Order - Change or supply an ordering to a record-set view.
Update - Insert or update row(s). Insert is consolidated
into this because one may want to insert if the
record is not there (as an option). This may also
double as a UNION-like clause since our new
approach does not distinquish between a row
and a table.
Schema - Get a column description table.
Note: These may not be the same "primitives"
that Dr. Codd listed, but
they don't have to be the same ones in order to be
considered "relational". These
operations can be built out of the Codd primitives to make them
more natural or comprehendible to a wider audience of people.
It is roughly analogous to making an XOR (exclusive "or")
operation using existing AND, OR, and NOT Boolean operators.
Note that the functional-like syntax
makes it easier to add new operations than most SQL systems
allow, so one is not stuck with these if they don't like them
or the standards change.
I am not sure if the primitives should include things like averaging or not. Averaging is not very common, and can be calculated using temporary work columns. I am also thinking of having something like this instead of GroupSum:
x = Group(origTable, grouping_expression, grouped_text_columns,
summed_columns, averaged_columns, count_columns)
If you are not using one or the other, then
simply give a blank set "[]". (If you are not
using any to the right, then you don't have to
supply all parameters.) Rather than lists of columns, perhaps
the table-of-expressions approach can be used, similar to
the Lookup operation in construction. This would make
it resemble the BS12 (above) approach more.
One final advantage of this approach is that it can closely be
matched in client-side programs where actual functions
return record-set handles. This would allow similar
API's to be used across the board from small client-based
collection operations to large multi-transactional systems.

_ _ _ _

Requests:
- 1) In the passage on relational query operations, what does the Schema operation return?
- 2) Which parameters does the proposed Group operation take in the passage on relational query operations?
- 3) Could you carry on the passage on relational query operations past its final sentence?
None of the lines are needed for any task.

_ _ _ _

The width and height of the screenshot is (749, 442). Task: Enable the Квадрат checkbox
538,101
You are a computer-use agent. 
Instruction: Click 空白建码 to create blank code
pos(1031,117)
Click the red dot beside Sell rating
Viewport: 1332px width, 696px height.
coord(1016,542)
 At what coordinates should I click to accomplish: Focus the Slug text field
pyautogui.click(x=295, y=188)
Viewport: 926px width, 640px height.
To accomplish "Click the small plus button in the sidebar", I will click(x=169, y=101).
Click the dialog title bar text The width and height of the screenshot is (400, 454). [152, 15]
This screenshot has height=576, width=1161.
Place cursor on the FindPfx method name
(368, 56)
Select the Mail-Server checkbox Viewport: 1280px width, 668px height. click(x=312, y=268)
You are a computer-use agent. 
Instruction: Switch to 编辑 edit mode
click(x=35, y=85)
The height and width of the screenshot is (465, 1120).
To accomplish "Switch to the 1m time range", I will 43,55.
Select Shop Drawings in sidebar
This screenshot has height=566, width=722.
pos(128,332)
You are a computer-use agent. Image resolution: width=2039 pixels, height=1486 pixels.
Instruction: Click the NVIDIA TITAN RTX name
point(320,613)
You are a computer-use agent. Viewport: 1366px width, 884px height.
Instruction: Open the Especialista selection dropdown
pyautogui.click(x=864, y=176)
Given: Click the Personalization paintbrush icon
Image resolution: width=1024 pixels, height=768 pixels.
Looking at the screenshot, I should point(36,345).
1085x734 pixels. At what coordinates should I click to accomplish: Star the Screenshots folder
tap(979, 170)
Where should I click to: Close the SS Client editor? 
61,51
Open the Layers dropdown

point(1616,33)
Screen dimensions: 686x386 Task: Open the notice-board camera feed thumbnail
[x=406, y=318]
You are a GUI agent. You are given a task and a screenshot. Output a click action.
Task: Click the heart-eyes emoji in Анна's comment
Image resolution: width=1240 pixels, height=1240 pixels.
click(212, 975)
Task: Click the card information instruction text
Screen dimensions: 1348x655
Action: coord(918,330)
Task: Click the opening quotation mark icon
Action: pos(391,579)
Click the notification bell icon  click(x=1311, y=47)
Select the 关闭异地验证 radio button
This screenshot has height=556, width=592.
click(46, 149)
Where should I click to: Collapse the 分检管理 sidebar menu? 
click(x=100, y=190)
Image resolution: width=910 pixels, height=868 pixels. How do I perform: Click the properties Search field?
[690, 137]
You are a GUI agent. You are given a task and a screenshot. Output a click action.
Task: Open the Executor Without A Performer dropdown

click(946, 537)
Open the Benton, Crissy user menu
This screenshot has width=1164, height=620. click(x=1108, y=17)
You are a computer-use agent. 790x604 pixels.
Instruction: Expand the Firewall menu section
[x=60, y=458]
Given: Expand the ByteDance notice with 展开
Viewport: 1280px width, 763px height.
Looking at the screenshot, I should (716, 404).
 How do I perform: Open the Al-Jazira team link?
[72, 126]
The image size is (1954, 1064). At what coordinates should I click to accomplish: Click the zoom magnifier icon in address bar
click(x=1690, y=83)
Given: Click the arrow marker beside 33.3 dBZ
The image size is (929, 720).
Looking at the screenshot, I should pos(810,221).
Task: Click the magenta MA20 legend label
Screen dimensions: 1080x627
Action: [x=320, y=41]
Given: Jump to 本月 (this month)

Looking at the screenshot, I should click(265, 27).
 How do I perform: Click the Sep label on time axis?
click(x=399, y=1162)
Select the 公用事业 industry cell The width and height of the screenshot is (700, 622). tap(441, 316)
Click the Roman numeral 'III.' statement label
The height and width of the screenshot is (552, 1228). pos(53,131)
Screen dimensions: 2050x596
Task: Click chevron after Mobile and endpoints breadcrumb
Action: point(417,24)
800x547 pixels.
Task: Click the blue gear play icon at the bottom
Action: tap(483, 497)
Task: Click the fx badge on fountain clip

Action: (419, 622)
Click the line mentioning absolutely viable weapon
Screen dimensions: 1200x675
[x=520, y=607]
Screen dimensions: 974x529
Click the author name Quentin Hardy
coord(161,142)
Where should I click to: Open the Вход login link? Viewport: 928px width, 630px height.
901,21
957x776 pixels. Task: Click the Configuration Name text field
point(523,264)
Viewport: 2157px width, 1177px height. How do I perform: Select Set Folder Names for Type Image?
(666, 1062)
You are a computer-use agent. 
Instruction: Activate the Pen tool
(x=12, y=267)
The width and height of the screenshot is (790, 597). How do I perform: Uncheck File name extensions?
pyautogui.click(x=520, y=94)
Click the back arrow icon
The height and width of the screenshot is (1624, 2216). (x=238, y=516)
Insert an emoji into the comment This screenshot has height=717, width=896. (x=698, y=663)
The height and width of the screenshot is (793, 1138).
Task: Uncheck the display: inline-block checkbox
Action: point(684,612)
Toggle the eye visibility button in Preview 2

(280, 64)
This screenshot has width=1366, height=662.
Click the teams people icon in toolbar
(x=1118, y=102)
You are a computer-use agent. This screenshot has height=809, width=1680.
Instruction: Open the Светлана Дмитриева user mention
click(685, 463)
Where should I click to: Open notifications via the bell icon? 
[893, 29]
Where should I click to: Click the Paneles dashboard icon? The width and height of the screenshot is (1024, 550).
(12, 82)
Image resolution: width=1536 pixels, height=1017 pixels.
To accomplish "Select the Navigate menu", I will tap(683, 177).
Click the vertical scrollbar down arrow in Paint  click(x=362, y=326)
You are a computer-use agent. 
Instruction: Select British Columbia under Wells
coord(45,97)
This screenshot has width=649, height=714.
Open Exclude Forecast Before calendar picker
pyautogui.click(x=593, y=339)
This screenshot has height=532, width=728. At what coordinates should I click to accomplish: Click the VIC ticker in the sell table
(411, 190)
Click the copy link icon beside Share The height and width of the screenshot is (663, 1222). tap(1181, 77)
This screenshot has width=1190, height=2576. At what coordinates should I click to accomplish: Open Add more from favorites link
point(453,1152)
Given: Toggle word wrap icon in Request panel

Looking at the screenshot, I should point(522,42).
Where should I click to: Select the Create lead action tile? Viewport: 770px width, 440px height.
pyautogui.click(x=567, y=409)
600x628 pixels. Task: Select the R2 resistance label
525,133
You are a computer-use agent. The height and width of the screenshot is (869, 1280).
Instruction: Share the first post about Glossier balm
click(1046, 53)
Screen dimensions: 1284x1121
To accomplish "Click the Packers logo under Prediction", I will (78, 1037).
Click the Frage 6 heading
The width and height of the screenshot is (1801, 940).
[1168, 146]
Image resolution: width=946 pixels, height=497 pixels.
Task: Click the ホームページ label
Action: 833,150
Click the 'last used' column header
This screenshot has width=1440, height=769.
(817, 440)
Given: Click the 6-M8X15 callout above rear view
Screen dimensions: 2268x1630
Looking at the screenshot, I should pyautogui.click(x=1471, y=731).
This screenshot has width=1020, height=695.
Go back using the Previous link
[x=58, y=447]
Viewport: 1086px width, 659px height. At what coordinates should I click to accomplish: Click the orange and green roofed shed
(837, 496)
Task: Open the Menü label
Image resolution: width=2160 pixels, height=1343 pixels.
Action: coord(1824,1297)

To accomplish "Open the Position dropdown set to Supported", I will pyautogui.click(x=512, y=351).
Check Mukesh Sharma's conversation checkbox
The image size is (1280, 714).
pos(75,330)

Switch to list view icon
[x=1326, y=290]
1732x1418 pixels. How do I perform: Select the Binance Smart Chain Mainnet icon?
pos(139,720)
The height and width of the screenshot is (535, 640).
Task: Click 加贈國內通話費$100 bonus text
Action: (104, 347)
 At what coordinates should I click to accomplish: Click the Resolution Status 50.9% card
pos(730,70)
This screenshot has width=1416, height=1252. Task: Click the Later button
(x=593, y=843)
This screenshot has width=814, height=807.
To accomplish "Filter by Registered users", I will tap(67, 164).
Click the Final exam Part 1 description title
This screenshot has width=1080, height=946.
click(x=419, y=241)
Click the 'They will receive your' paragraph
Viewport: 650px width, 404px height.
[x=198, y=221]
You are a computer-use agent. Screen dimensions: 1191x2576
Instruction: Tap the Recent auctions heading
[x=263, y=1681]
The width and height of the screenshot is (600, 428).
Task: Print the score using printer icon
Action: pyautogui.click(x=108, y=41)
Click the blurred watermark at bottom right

_ _ _ _

Response list:
- 1) A column description table.

- 2) origTable, grouping_expression, grouped_text_columns, summed_columns, averaged_columns, count_columns

- 3)
Performance
Past suggestions to do things similar to this created the criticism that since the SQL approach is generally not defined by a sequence, that there is room for the database engine to optimize the query process for maximum efficiency. In other words, SQL allegedly defines what the result is to be like, and not how to achieve it.
However, the suggested approach also does not necessarily define a strict sequence. As long as the *result* is the same, it does not matter how the database engine goes about performing the request. I suppose there could be a "non-atomic mode" that could be used to inspect intermediate results, but during production a given set of such commands would be assumed atomic.
A typical command resembles:
Y = op(X, R)
This works kind of like a "copy" of X to Y, but with some transformations specified by R, an expression or expression-table. The optimizer might notice that X is not being used for anything else after this operation. (There would be a kind of atomic block unit, similar to the way an SQL statement is considered atomic.) Thus, it can alter X in place internally rather than make an actual copy if it decides that is more efficient.
Whether defining it in such a way provides fewer optimization choices than SQL probably would require detailed expert analysis. However, it should be clear that some optimization is possible.
It is not really that different from SQL anyhow. SQL tends to be infix, while this approach is more prefix-based. Infix is harder to read for long expressions in my opinion.
SQL pattern:
y a (x b c d) e
Suggested pattern:
T1 = x(b c d)
T2 = y(a, T1, e)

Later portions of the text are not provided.